The task:
Repeat the passage of the book review below word for word, from "In a constellation" up to and including "the cold war.".

Quoted text:
[start]

Wednesday, August 27, 2014

On Revolution by Hannah Arendt

In a constellation that poses the threat of total annihilation through war against the hope for the emancipation of all mankind through revolution--leading one people after the other in swift succession "to assume among the powers of the earth the separate and equal station to which the Laws of Nature and of Nature's God entitle them"--no cause is left but the most ancient one of all, the one, in fact, that from the beginning of our history has determined the very existence of politics, the cause of freedom versus tyranny.

Hannah Arendt starts her book discussing the dichotomy between mutually assured destruction (through nuclear fall out) on the one hand and liberty through revolution on the other.  This makes sense: she was writing in 1963 when the cold war promised a grave and threatening future.  But, the book is not about the cold war.

Rather, she moves backwards to compare two revolutions.  Those of you who know your Declaration of Independence well can probably guess one of the revolutions; the other is the French.  Why these?  She presents the two as distinct.  Thus, although the two revolutions are often understood as thematically similar, Arendt argues they are in fact very different.

And, although hailed as more important historically (I recall my sophomore year English teacher, teaching A Tale of Two Cities, exclaiming that We Think the American Revolution Was Important, But No, The French Revolution Is the One that Matters), Arendt argues that the French revolution was deficient, and should be seen as a revolution that failed.  This is because the French Revolution eventually abandoned its goal of maximizing liberty and instead focused on "social welfare."

In contrast, the American Revolution lead to the Constitution, which, for Arendt, creates a space of political engagement for every citizen.  Thus, the American Revolution was a success because the founding fathers focused on creating a political system which empowered every citizen; it is a system that values and accommodates collective action and political dialogue.

The problem with the French Revolution's turn to social welfare is that it fit into a Hegelian/Marxist political meta-narrative.  That is, the French Revolution set the precedent for revolutions that appealed to the concept of History as justification.  For Marx & Co. (e.g., Lenin, Mao), this provided a model for revolution at any cost, because History would vindicate the revolution--because History required the revolution.  Arendt's issue with this form of revolution is that it justifies atrocities under historical necessity.

In contrast, the American Revolution did not appeal to any kind of historical meta-narrative.  Rather, the framers were simply interested in liberating the people and ensuring they stayed free.

Arendt's writing can be dense.  I'll be honest: I'm afraid much of this book's meat was over my head.  However, as someone interested in the U.S. Constitution, Arendt offers a fascinating view of our history.  My intent is to come back to this book someday when I have more time for philosophical pursuits.  As an aside, I am obsessed with Arendt (this is the fourth book of hers I've read).  The Origins of Totalitarianism remains, for me, the most important analysis of World War II, fascism, and the holocaust.  Similarly, Eichman in Jerusalem: A Report on the Banality of Evil, is an extremely important book, both for its historical value and its musings on the existence of evil.  This book, too, stands out as an original and important work.

[end]

Material provided:

[start]

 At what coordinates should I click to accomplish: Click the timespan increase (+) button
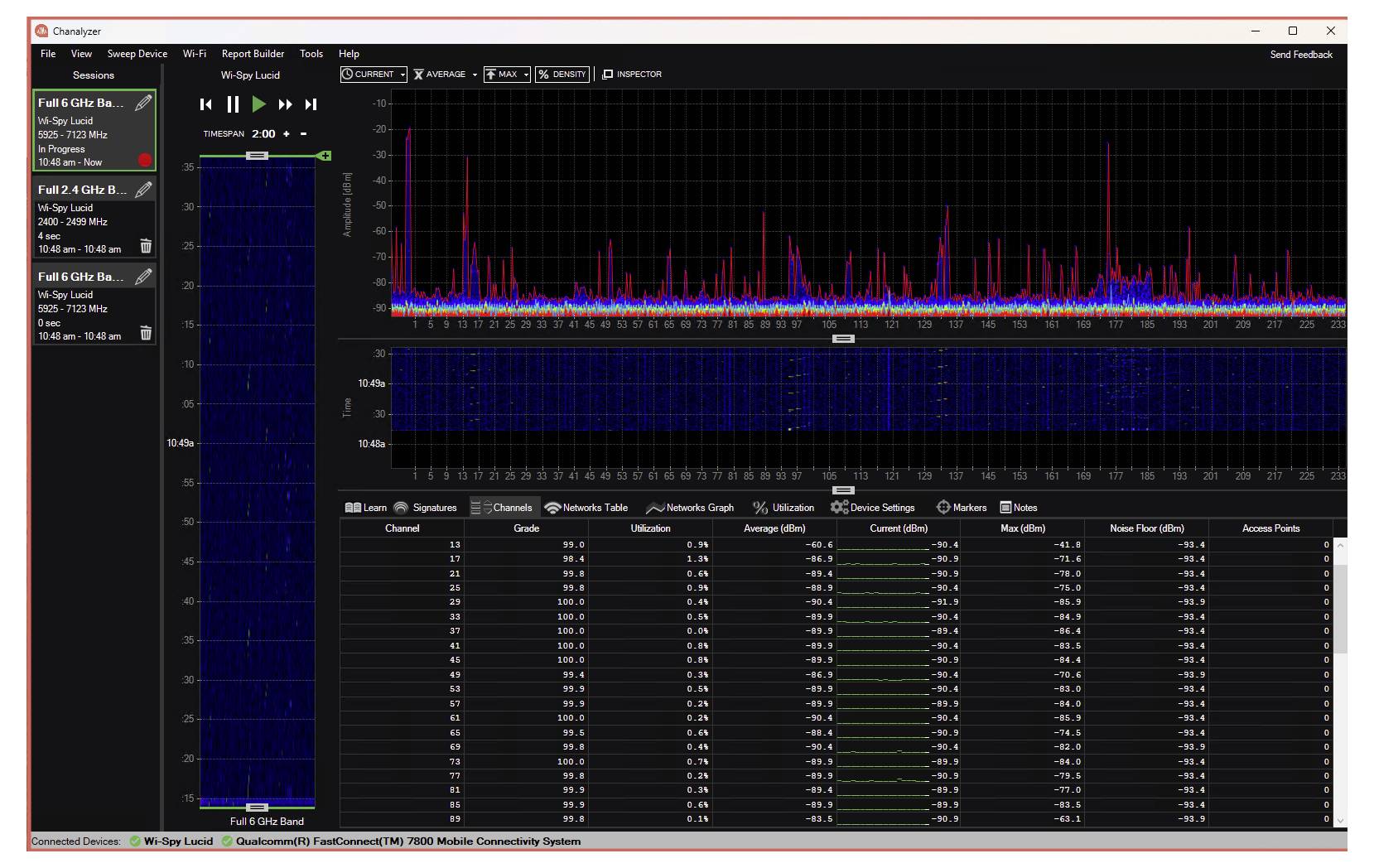pyautogui.click(x=287, y=133)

[end]

Result:
In a constellation that poses the threat of total annihilation through war against the hope for the emancipation of all mankind through revolution--leading one people after the other in swift succession "to assume among the powers of the earth the separate and equal station to which the Laws of Nature and of Nature's God entitle them"--no cause is left but the most ancient one of all, the one, in fact, that from the beginning of our history has determined the very existence of politics, the cause of freedom versus tyranny.

Hannah Arendt starts her book discussing the dichotomy between mutually assured destruction (through nuclear fall out) on the one hand and liberty through revolution on the other.  This makes sense: she was writing in 1963 when the cold war promised a grave and threatening future.  But, the book is not about the cold war.